At times, it's hard to recognize the Latin American setting of the metropolitan center of Buenos Aires. The strong Western influence on the architecture, food, culture, and people of the city can often make it feel like some transplanted European city in the middle of South America. Pasta, cappuccinos, and posh fashion sense are ubiquitous, while the indigenous cultures than many associate with the region seem all but a distant memory. Coupled with the decidedly monochromatic porteño (Buenos Aires) population, sometimes the only thing that reminds me that I'm in South America is the Spanish language.
Regardless, I'm starting to feel the Latino-ness of the city.
"Well, remember that this is South America, after all "
That was how my home-stay mom responded to my surprise as she described the nature of gender relations here in Argentina. After reminding me of this, I saw how everything she had explained was no different from what I had learned about the region in school. (Male privilege, females living with their parents until marriage with certain expectations of comportment that makes most American girls seem uncivilized by comparison).

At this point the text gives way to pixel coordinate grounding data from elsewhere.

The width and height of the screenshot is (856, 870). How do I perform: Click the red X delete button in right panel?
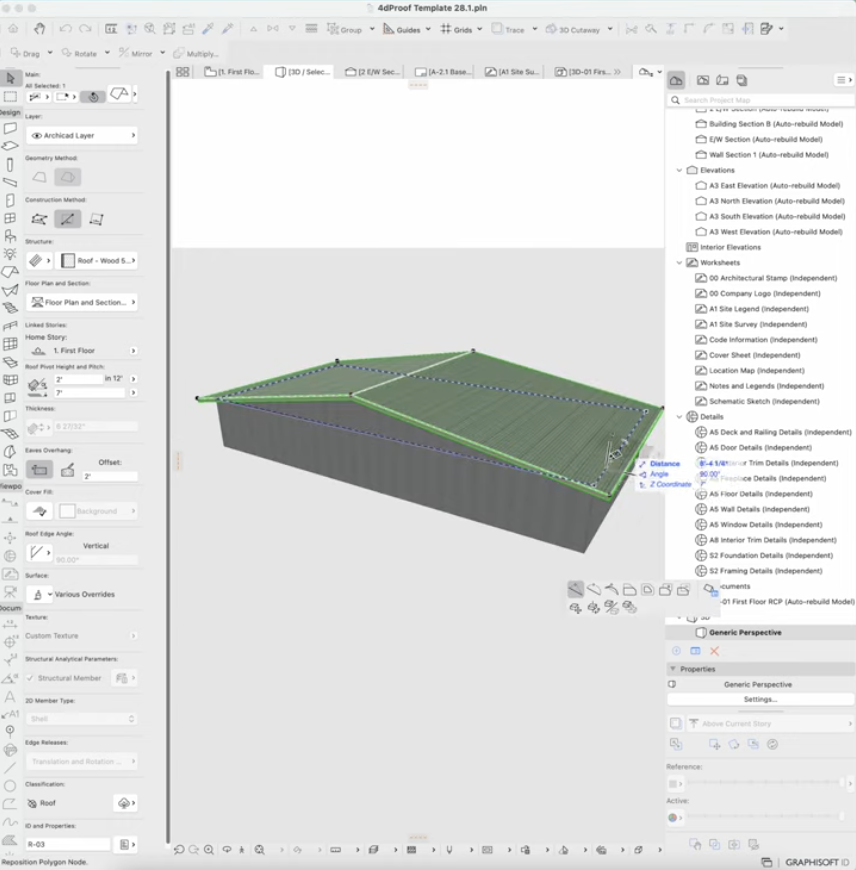click(x=713, y=650)
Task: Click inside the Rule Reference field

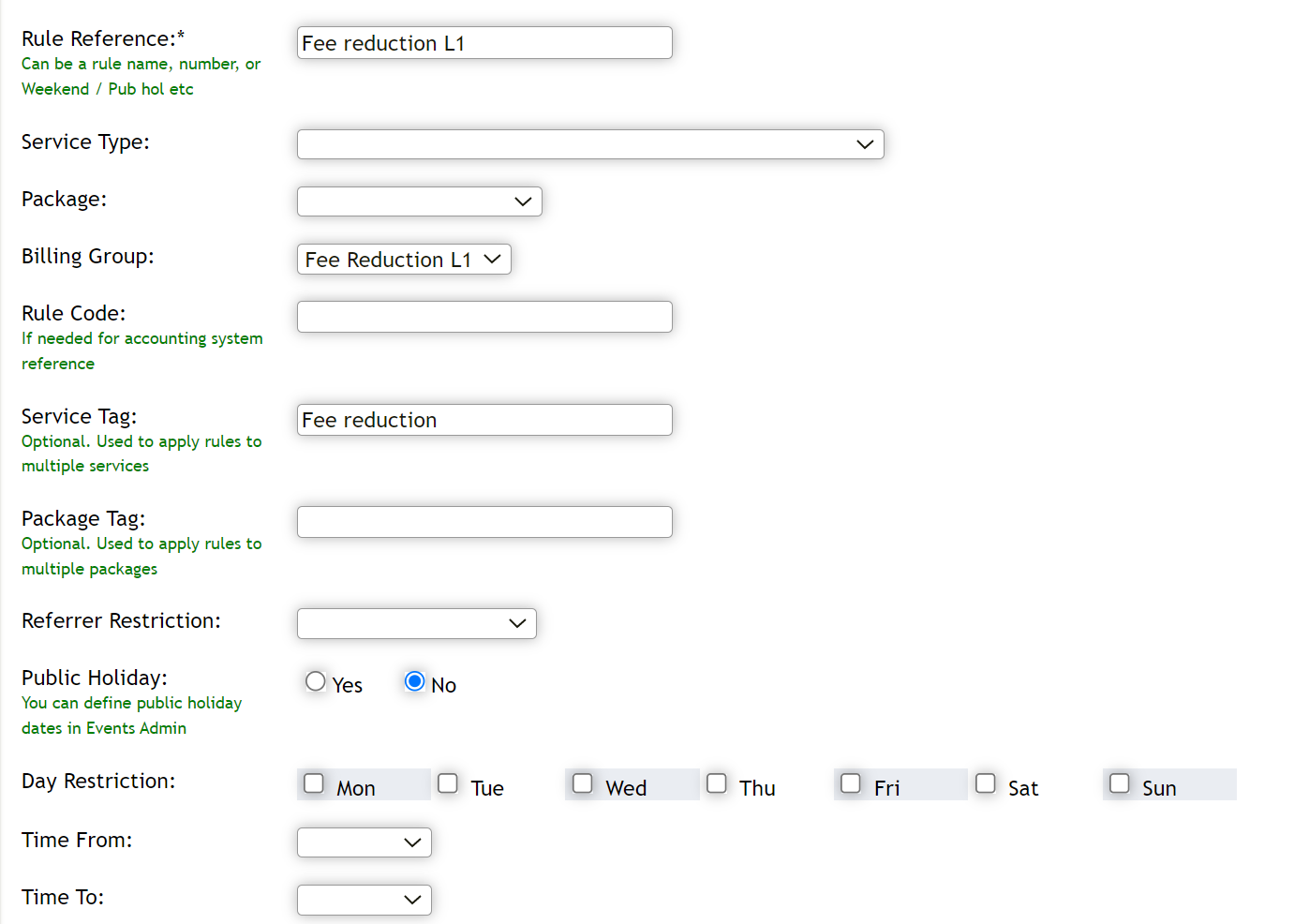Action: click(483, 42)
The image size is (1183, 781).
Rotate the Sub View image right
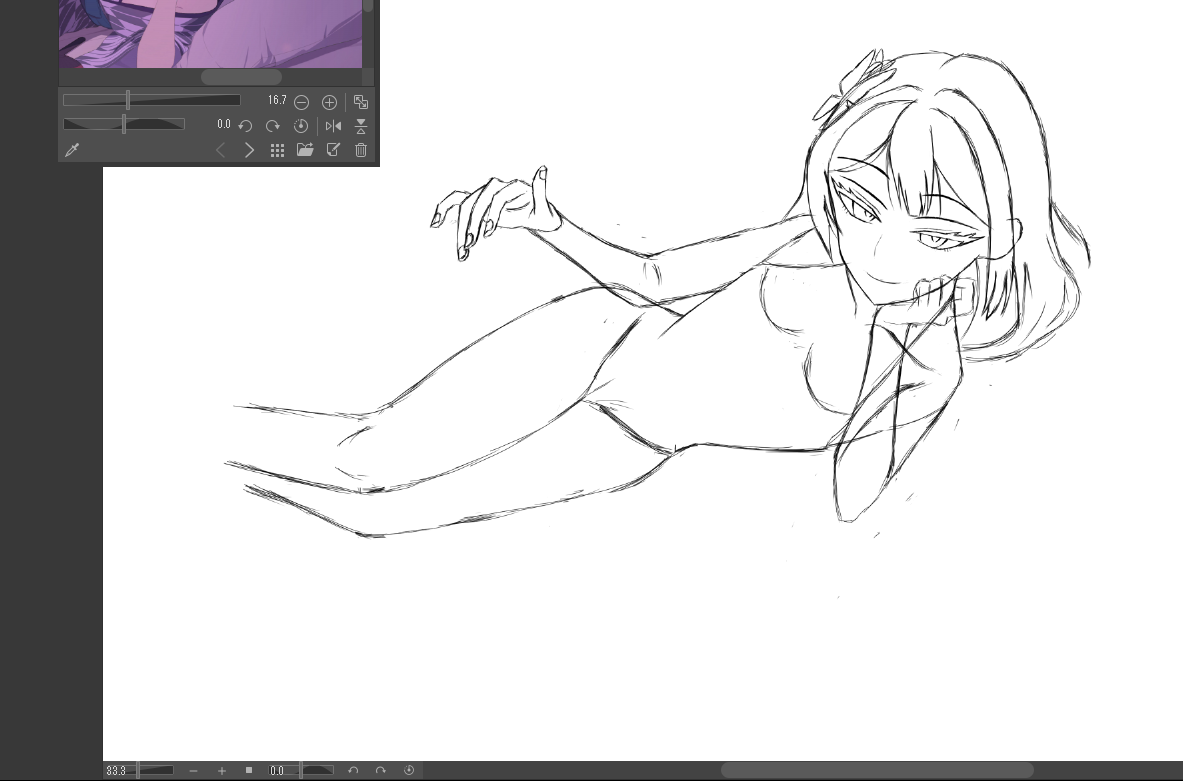[273, 126]
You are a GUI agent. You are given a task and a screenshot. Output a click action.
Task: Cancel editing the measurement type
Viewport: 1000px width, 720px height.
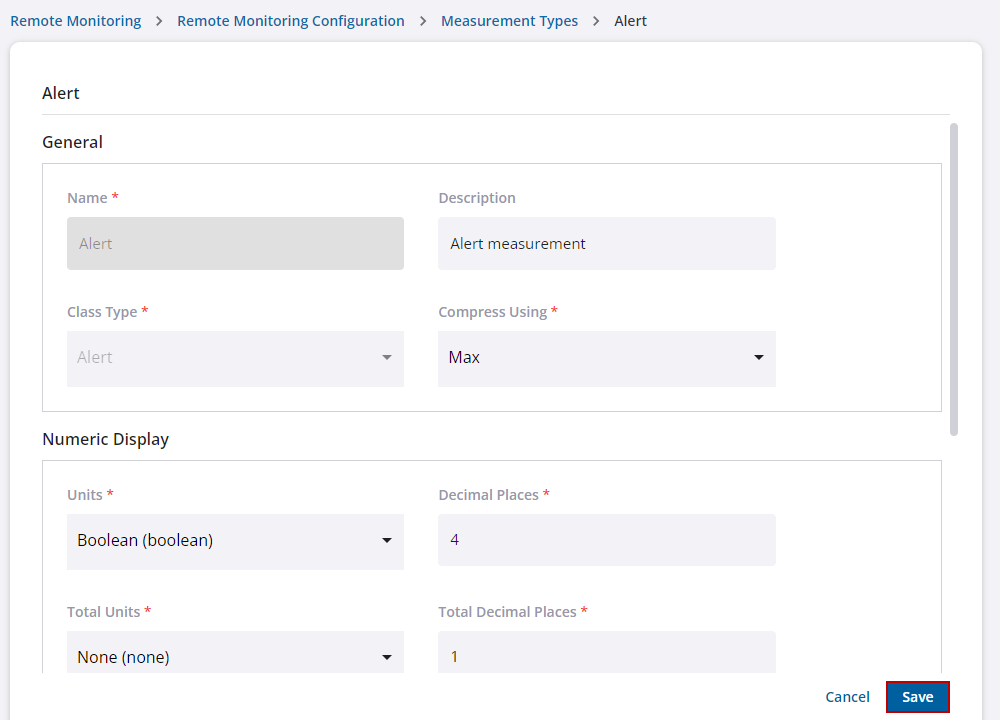(847, 697)
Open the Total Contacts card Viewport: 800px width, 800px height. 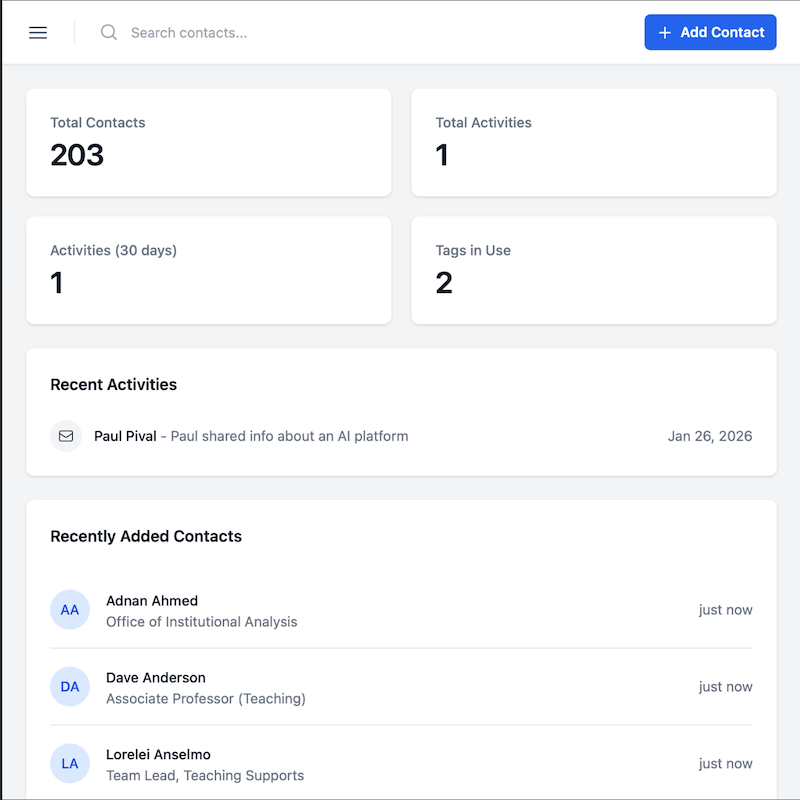pyautogui.click(x=208, y=142)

Some of these more traditional gender values seem at odds with the progressive attitude of Buenos Aires, until I considered the entire context of where I am.
Later that night, my friends and I were happy to go to our first boliche that played more music in Spanish than in English. Although there's always going to be the fair share of imported North American & British pop, the bumping reggaeton and salsa music reminded us why Latin American dance clubs are so much fun.
On Saturday, friends and I decided to check out the weekly feria [outdoor market] in the Recoleta neighborhood of Buenos Aires. There, we marveled at stand after stand of traditional artisan goods like silver, mates, art, and jewelry. The smell of leather goods and roasting meat--Argentina's two biggest exports--filled the air while we browsed rows of ponchos and sheep furs. Around the market, street performers and musicians played and danced to traditional South American genres while pesos filled their hats.